- Exercise description -
Put every line of the rows below into a JSON list of strings, one string per line, and leave out the blank lines.

- Records to process -
== == ==
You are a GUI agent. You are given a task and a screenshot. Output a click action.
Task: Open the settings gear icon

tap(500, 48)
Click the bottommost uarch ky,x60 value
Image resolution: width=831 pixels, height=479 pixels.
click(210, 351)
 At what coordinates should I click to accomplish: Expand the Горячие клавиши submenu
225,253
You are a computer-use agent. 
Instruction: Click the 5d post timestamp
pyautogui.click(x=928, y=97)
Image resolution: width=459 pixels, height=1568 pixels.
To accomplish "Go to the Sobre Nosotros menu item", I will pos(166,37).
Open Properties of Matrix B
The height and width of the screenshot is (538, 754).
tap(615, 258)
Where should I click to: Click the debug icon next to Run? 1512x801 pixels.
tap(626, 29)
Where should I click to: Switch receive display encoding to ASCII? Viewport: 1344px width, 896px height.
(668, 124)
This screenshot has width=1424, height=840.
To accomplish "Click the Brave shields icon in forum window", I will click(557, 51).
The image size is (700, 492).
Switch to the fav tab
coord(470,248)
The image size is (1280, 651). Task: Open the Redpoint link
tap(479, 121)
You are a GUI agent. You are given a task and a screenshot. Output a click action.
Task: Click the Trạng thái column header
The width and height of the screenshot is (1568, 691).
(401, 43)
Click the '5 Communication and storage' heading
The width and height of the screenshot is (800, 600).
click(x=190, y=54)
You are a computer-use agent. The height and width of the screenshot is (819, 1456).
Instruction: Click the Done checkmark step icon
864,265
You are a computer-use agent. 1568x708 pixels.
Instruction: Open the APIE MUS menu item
== == ==
- Answer -
[
  "You are a GUI agent. You are given a task and a screenshot. Output a click action.",
  "Task: Open the settings gear icon",
  "tap(500, 48)",
  "Click the bottommost uarch ky,x60 value",
  "Image resolution: width=831 pixels, height=479 pixels.",
  "click(210, 351)",
  " At what coordinates should I click to accomplish: Expand the Горячие клавиши submenu",
  "225,253",
  "You are a computer-use agent. ",
  "Instruction: Click the 5d post timestamp",
  "pyautogui.click(x=928, y=97)",
  "Image resolution: width=459 pixels, height=1568 pixels.",
  "To accomplish \"Go to the Sobre Nosotros menu item\", I will pos(166,37).",
  "Open Properties of Matrix B",
  "The height and width of the screenshot is (538, 754).",
  "tap(615, 258)",
  "Where should I click to: Click the debug icon next to Run? 1512x801 pixels.",
  "tap(626, 29)",
  "Where should I click to: Switch receive display encoding to ASCII? Viewport: 1344px width, 896px height.",
  "(668, 124)",
  "This screenshot has width=1424, height=840.",
  "To accomplish \"Click the Brave shields icon in forum window\", I will click(557, 51).",
  "The image size is (700, 492).",
  "Switch to the fav tab",
  "coord(470,248)",
  "The image size is (1280, 651). Task: Open the Redpoint link",
  "tap(479, 121)",
  "You are a GUI agent. You are given a task and a screenshot. Output a click action.",
  "Task: Click the Trạng thái column header",
  "The width and height of the screenshot is (1568, 691).",
  "(401, 43)",
  "Click the '5 Communication and storage' heading",
  "The width and height of the screenshot is (800, 600).",
  "click(x=190, y=54)",
  "You are a computer-use agent. The height and width of the screenshot is (819, 1456).",
  "Instruction: Click the Done checkmark step icon",
  "864,265",
  "You are a computer-use agent. 1568x708 pixels.",
  "Instruction: Open the APIE MUS menu item"
]